**ОТРЫВОК:**
****************

Коммунисты только проводят последовательно то, что давно уже существовало во время религиозного развития и существовало именно в государстве: феодальную систему, покоящуюся на отсутствии собственности. Государство старается обуздать слишком жадных; другими словами, оно старается обратить их потребности исключительно на самого себя и удовлетворить их тем, что он им предоставляет. Утолить желания ради того, кто их испытывает, ему и на мысль не приходит; наоборот, человека, охваченного необузданными желаниями, оно называет «эгоистом» и ругает его желания «эгоистическими». Эгоист – враг государства, ибо оно не умеет ладить с ним, так как не может «понять» эгоиста. Так как государство – иначе и быть не может – заботится единственно о себе, то оно заботится не о моих потребностях, а только о том, как бы извести меня, то есть сделать другое я из меня, превратить меня в доброго гражданина. Нищенство же или отсутствие собственности – смысл феодализма, феодальной, ленной системы, которая переменила с прошлого столетия только господина – суверена, поставив на место Бога «человека» и принимая от человека в лен то, что в прежние времена было леном по «Божией милости».

Мыслящий слеп к окружающим его предметам и не может ими овладеть: он не ест, не пьет, не наслаждается, ибо тот, кто ест и пьет, никогда не может быть мыслящим, – мыслящий забывает о еде и питье, о жизненных успехах, заботах о пропитании: он забывает обо всем этом, как забывает молящийся. Поэтому он и кажется здоровому сыну природы глупым чудаком, глупцом, хотя он и считает его святым, как древние считали бесноватых святыми. Свободное мышление – бесноватость, ибо оно – чистое движение внутреннего мира, единственно внутреннего человека, который управляет и руководит остатком человека.

Кто не может освободиться от мыслей, тот – только человек, раб языка, этого продукта людей, этого клада человеческих мыслей. Речь, или «слово», более всего угнетает нас, ибо она идет на нас с целым войском навязчивых идей. Наблюдай-ка за собой во время процесса мышления, и ты заметишь, что подвигаешься вперед только благодаря тому, что в каждое мгновение прекращаешь мыслить и говорить. Не только во сне, но и во время самого глубокого размышления ты таишь молчание и становишься без-мысленным – и именно тогда-то более всего.

****************

Сохранённые записи данных
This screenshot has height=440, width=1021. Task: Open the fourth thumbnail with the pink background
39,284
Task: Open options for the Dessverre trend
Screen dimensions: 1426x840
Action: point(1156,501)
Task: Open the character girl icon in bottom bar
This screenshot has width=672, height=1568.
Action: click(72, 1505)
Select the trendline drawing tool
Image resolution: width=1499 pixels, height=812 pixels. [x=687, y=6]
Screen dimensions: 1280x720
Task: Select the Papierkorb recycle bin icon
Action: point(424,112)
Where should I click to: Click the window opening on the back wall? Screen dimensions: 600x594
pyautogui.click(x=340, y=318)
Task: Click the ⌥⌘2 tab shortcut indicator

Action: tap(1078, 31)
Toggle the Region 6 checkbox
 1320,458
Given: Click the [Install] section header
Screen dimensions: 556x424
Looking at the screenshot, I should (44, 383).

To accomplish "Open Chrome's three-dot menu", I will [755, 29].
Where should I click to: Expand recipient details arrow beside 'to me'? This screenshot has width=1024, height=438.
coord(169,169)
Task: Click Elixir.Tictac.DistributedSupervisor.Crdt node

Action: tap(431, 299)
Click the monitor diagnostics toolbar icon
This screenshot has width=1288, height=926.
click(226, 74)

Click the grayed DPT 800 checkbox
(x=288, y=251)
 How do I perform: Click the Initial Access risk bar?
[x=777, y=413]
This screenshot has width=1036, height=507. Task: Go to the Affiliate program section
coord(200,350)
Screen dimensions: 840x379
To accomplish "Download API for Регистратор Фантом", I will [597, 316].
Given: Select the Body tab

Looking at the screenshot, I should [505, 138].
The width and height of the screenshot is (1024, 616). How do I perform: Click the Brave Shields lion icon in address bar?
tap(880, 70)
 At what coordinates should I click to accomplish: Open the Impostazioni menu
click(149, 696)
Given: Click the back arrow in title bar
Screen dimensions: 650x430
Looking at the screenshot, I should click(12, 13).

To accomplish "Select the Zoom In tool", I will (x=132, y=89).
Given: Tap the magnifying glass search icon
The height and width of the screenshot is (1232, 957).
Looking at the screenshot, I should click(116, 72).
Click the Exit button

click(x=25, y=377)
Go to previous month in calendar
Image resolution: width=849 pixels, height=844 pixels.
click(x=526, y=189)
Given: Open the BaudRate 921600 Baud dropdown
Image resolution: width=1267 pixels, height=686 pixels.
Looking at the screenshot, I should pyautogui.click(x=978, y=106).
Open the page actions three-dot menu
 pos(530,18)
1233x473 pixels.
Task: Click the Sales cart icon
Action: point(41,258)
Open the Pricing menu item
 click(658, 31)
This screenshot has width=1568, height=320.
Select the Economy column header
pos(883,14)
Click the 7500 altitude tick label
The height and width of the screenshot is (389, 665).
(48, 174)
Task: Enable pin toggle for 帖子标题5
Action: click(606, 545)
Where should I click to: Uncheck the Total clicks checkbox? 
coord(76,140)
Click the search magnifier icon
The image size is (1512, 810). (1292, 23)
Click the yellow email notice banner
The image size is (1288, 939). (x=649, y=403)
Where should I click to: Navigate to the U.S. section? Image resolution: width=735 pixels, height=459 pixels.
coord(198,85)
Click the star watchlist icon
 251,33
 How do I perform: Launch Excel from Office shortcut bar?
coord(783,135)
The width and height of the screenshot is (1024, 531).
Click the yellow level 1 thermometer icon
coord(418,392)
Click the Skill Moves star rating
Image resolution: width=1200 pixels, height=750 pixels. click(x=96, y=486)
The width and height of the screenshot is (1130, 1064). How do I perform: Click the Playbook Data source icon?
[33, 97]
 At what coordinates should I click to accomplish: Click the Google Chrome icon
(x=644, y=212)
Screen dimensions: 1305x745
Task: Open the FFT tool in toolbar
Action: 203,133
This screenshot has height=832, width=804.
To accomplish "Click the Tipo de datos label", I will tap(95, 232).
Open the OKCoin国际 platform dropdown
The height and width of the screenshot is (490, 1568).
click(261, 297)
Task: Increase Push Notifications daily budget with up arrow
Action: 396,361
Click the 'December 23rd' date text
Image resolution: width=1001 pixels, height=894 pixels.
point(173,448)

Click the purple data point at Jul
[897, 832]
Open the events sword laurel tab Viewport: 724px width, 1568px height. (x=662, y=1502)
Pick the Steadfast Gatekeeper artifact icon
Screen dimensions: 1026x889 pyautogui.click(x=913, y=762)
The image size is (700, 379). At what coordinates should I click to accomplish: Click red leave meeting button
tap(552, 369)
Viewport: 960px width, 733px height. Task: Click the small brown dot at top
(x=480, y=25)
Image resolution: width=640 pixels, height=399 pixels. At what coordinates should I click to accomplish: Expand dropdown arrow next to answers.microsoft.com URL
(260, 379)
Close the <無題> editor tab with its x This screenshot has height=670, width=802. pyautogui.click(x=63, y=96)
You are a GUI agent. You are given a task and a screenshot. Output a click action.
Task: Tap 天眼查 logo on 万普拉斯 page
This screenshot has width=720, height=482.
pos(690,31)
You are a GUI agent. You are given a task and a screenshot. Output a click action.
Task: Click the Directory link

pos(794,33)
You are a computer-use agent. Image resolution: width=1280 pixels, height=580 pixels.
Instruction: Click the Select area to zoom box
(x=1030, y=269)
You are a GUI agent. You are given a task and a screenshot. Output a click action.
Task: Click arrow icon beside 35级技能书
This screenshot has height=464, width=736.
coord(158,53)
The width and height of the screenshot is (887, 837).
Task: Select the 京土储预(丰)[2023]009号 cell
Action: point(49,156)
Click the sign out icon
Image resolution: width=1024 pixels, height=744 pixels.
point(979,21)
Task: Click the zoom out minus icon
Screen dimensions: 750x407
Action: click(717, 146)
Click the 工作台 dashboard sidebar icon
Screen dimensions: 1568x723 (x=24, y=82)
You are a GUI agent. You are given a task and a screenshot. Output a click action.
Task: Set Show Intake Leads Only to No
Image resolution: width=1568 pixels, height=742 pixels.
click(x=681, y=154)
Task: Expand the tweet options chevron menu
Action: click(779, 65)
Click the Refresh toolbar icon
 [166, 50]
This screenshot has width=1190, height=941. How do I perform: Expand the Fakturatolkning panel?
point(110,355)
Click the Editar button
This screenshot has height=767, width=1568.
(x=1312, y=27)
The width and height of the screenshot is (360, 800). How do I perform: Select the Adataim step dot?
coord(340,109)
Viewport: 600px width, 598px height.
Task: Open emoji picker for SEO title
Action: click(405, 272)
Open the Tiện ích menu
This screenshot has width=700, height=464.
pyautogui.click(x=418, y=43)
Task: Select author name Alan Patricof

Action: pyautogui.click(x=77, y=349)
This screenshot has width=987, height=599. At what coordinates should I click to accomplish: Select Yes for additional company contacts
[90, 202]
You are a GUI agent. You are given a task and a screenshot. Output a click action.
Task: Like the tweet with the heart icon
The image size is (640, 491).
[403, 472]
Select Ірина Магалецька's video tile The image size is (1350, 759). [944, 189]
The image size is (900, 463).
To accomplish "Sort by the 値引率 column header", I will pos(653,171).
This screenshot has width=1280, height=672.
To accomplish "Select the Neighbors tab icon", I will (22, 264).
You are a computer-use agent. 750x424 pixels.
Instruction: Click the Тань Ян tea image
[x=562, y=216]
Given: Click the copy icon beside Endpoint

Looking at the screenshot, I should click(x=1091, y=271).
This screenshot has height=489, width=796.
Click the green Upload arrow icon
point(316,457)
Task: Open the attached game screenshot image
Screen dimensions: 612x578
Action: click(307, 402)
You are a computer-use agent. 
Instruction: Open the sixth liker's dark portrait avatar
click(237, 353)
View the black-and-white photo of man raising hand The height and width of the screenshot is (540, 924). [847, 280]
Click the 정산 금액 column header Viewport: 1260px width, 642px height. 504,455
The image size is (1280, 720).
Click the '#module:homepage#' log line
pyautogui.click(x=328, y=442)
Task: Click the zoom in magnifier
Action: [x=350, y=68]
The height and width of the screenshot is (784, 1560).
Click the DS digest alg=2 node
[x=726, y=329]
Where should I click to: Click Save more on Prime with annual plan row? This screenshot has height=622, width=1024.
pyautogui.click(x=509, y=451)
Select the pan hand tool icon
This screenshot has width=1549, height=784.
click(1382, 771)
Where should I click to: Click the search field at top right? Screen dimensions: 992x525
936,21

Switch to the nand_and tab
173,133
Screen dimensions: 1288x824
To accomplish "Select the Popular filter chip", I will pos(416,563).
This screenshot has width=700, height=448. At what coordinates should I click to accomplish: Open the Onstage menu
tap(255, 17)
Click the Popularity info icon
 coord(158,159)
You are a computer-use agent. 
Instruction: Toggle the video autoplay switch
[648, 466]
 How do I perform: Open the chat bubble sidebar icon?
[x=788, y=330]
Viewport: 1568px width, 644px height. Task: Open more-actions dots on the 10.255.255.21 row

****************

Выпишите по порядку все слова и сочетания, которые в отрывке заключены в кавычки-ёлочки. Пожалуйста, опирайтесь только на отрывок.

«эгоистом», «эгоистическими», «понять», «человека», «Божией милости», «слово»